La guerra de las salamandras, de Karel Čapek. Ilustraciones de Hans Ticha (Libros del zorro rojo) Traducción de Anna Falbrová | por Juan Jiménez García

Karel Čapek | La guerra de las salamandras

La culpa de todo fue del señor Povondra. Si aquél día el capitán Van Toch no se hubiera encontrado con G. H. Bondy, todo hubiera sido diferente. O eso pensaba él. Porque, después de todo, tenemos una cierta tendencia a pensar que nuestras decisiones pueden cambiar el mundo, cosa no muy razonable (y mucho menos posible). No, las salamandras hubieran seguido ahí. Y, después, por todos lados. Y lo que es peor: el hombre hubiera seguido siendo hombre y, cómo tal, hubiera vuelto a fastidiarlo todo. Eso es la Historia: la eterna capacidad del hombre para, con los recursos disponibles en cada momento, fastidiarlo todo. Karel Čapek sabía mucho de eso, pero no podía dejar de tomárselo con un cierto humor, con una cierta ironía. Era checo. Como Jaroslav Hašek, por ejemplo, que ya sabemos lo que pensaba del tema. Čapek, que escribía de todo, nos ha legado dos cosas: la palabra robot y una cierta desconfianza por las salamandras. Y es que alguna cosa escribió de ciencia ficción. Una ficción que enmascaraba no otros mundos sino este.

Y es que estamos en el año 1936. Bueno, Čapek. La novela no lo sabemos muy bien. En 1936 está Čapek y, un poco más allá, Adolf Hitler. Por todos lados se monta a marchas forzadas el escenario de una nueva guerra. El escritor checo, cansado, morirá un poco antes. Ya había tenido suficiente. Pero quedó su retrato del mundo. Pero no nos confundamos. La guerra de las salamandras no es una alegoría sobre la guerra que está por venir, sino un relato de un presente que se repite una y otra vez: hasta donde está dispuesto a llegar el hombre para ganar dinero a costa del resto de la humanidad. Y eso implica muchas cosas. El nazismo, sí. Los intereses particulares de las naciones y sus gobernantes, también. Y la lógica perversa por la que el capitalismo considera que es correcto siempre que suponga algo de dinero, incluso el fin del mundo. De todo esto, ochenta años después, seguimos sabiendo un rato. Con salamandras, sin salamandras, no hemos ido muy lejos. Seguimos siendo útiles un rato, prescindibles en su momento, tontos útiles siempre.

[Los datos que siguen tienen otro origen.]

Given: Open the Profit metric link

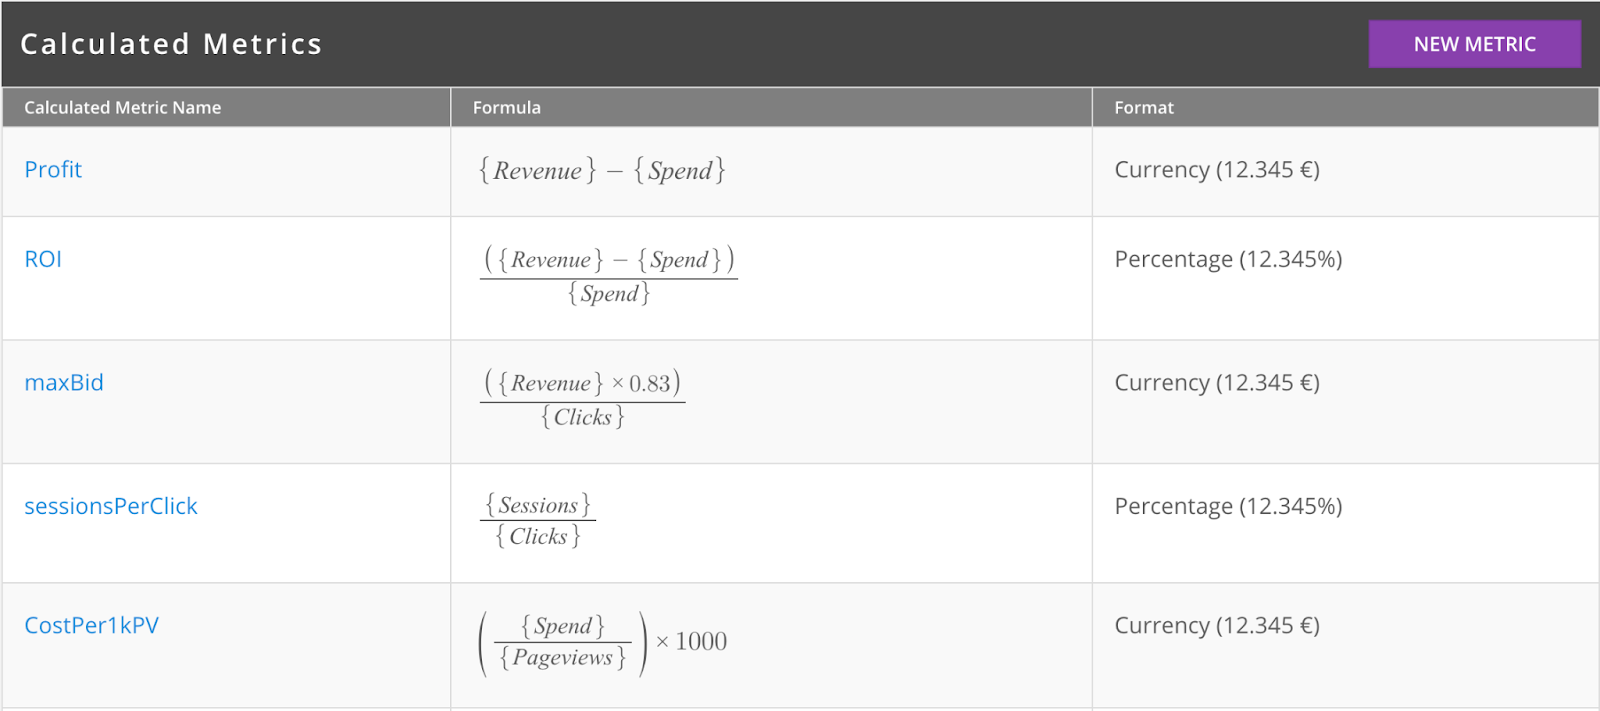Looking at the screenshot, I should (53, 169).
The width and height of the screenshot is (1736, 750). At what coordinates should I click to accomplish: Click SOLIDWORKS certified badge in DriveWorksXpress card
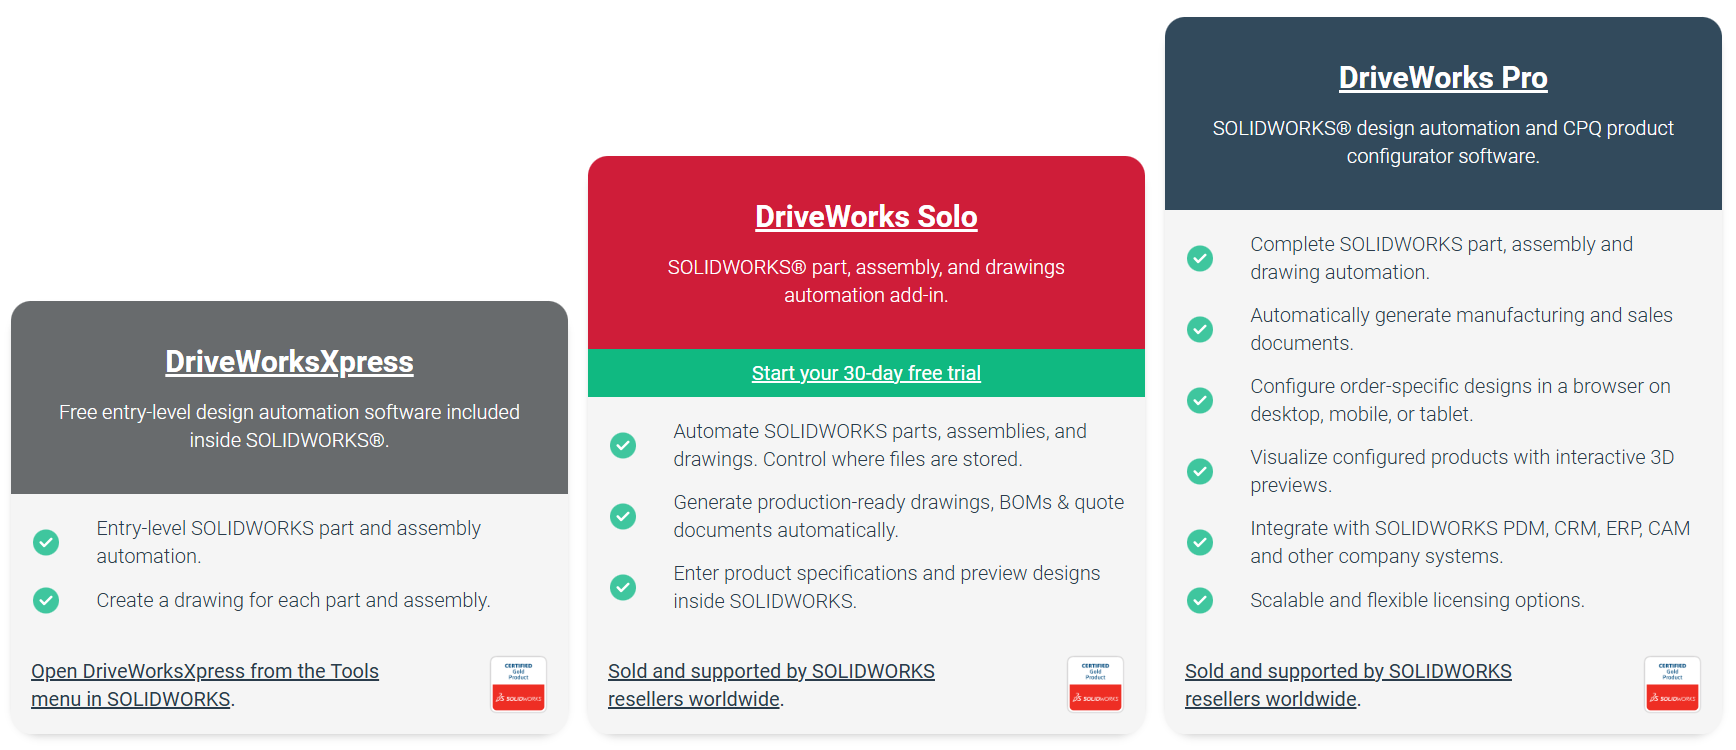pyautogui.click(x=518, y=684)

Estamos en un rincón perdido de las islas orientales. Al viejo capitán Van Toch (que no es holandés, sino checo), le intrigan lo que los nativos llaman diablos y que no son más que salamandras prehistóricas de un metro de alto, con el espíritu de un niño y carne para tiburones. Lo importante, es que tienen una cierta habilidad para traer perlas marinas. ¿Por qué no empezar una bonita colaboración con ellas? Por amor al comercio. Para todo esto hace falta dinero, pero de eso, G. H. Bondy tiene bastante. Perlas por cuchillos, y adiós tiburones. Y empieza una bonita amistad. Y un montón de problemas. Porque las perlas se acaban, pero las posibilidades de estos animalitos, capaces ya de hablar y de una cierta laboriosidad barata (preludio de los chinos por venir… y ahora de todos, humanidad en general).

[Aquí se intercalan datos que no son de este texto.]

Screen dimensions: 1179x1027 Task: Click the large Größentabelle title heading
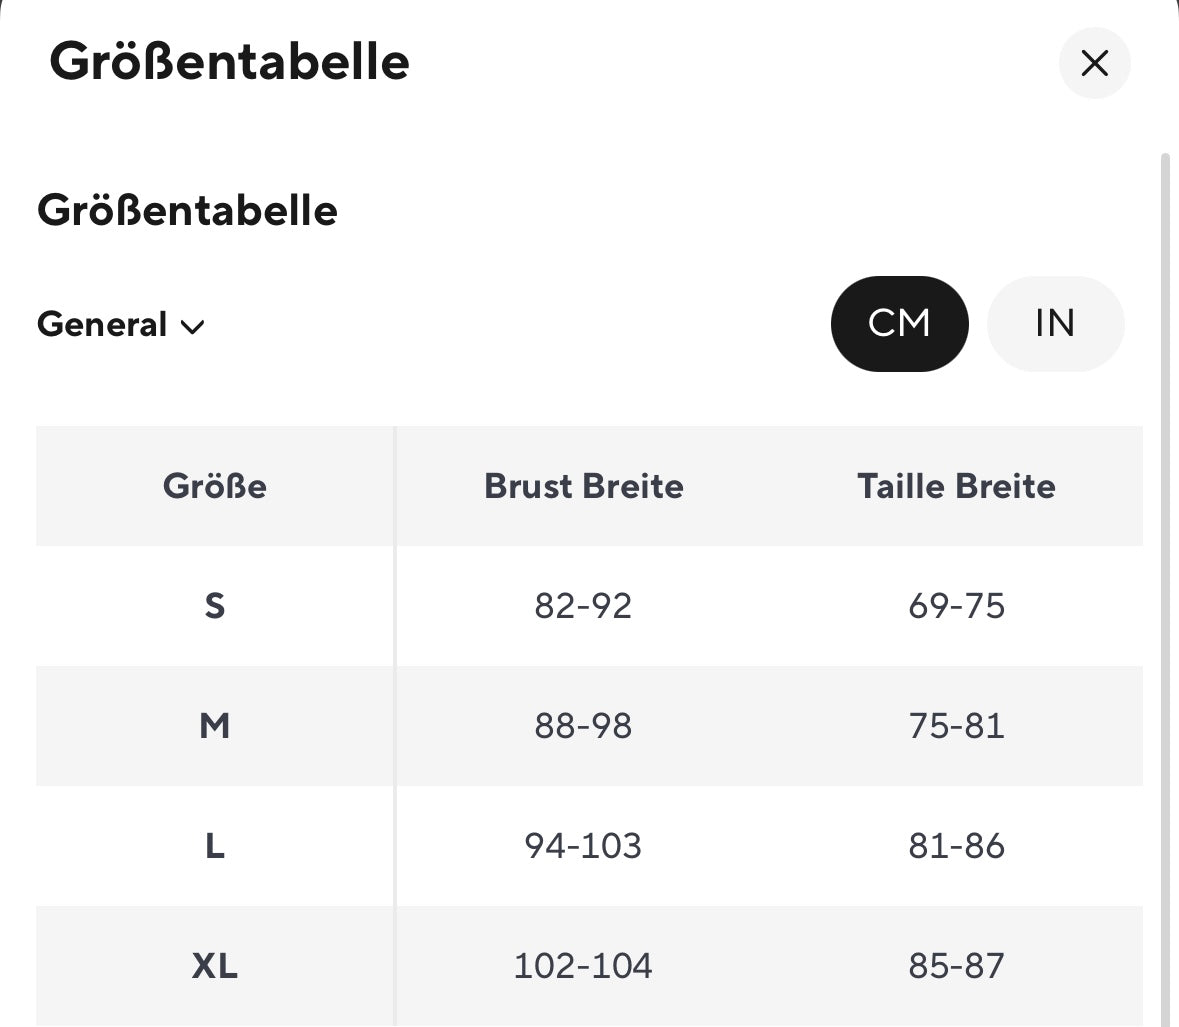click(229, 62)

Karel Čapek construye un libro que es un inmenso collage. En él se insertan desde recortes de prensa hasta actas de Consejos de administración, la vida, el pasado y el presente. El futuro, claro, porque la ciencia ficción europea siempre fue muy presente. Pero claro, qué sería un collage sin imágenes. Y ahí es donde aparece el trabajo (posterior) de Hans Ticha. Ticha conoció La guerra de las salamandras siendo un estudiante de quince años en una República Democrática Alemana. Dicen que quedó tan impresionado que decidió ilustrarla, cosa que consiguió veinte años después. Artista con una influencia notable del Pop-Art (vamos, el tipo de pintura que siempre apreciaron en la RDA), con ellos consiguió, sin duda elevar el libro a la categoría no ya de obra maestra de la literatura (que ya lo era) sino, además, de objeto artístico maravilloso. Un objeto que Libros del zorro rojo devuelve en todo su esplendor, porque esta es una edición memorable, a atesorar. Ticha sabe jugar con ese humor del Čapek y darle una textura, una materialización gráfica, que bebe de innumerables fuentes. Y bebe golosamente (cómo no pensar, por ejemplo, en el cartel soviético). Y todo para entregarnos uno de los libros del año, en el que la belleza, la literatura y la reflexión se unen para ofrecernos un salvavidas en estos momentos de naufragio de tantas cosas.